◆ **Your assignment**
Read through the listing, and wherever a line holds the word "address", return it.

◆ **Information provided**
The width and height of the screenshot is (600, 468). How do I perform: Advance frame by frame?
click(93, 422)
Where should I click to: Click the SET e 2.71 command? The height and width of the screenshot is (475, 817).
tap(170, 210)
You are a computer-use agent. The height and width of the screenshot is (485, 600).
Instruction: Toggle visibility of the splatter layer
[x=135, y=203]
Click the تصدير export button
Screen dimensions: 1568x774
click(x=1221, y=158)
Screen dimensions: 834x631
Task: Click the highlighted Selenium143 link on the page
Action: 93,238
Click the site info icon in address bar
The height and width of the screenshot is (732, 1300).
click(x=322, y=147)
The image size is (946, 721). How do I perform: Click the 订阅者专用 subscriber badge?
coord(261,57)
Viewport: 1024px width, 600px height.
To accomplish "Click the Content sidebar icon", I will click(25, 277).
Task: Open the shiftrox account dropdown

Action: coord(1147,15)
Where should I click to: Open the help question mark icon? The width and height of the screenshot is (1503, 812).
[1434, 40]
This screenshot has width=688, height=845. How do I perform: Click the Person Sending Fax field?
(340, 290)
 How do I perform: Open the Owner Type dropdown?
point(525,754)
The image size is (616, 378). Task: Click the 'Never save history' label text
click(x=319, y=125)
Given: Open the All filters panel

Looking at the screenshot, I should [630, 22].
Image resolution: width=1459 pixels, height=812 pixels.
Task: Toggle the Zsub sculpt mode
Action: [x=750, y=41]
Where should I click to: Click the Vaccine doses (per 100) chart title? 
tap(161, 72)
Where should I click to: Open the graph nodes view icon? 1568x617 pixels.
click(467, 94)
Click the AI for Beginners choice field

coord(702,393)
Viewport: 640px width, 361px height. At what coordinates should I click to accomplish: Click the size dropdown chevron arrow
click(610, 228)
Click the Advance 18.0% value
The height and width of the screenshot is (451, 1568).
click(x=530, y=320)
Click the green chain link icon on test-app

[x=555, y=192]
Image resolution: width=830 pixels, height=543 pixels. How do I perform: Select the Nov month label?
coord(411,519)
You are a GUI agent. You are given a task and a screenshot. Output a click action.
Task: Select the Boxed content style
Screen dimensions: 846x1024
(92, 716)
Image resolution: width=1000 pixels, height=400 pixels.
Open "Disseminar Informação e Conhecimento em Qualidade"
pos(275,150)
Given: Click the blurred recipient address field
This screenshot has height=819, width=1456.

◆ **Expected answer**
Click the site info icon in address bar
Given: Click the blurred recipient address field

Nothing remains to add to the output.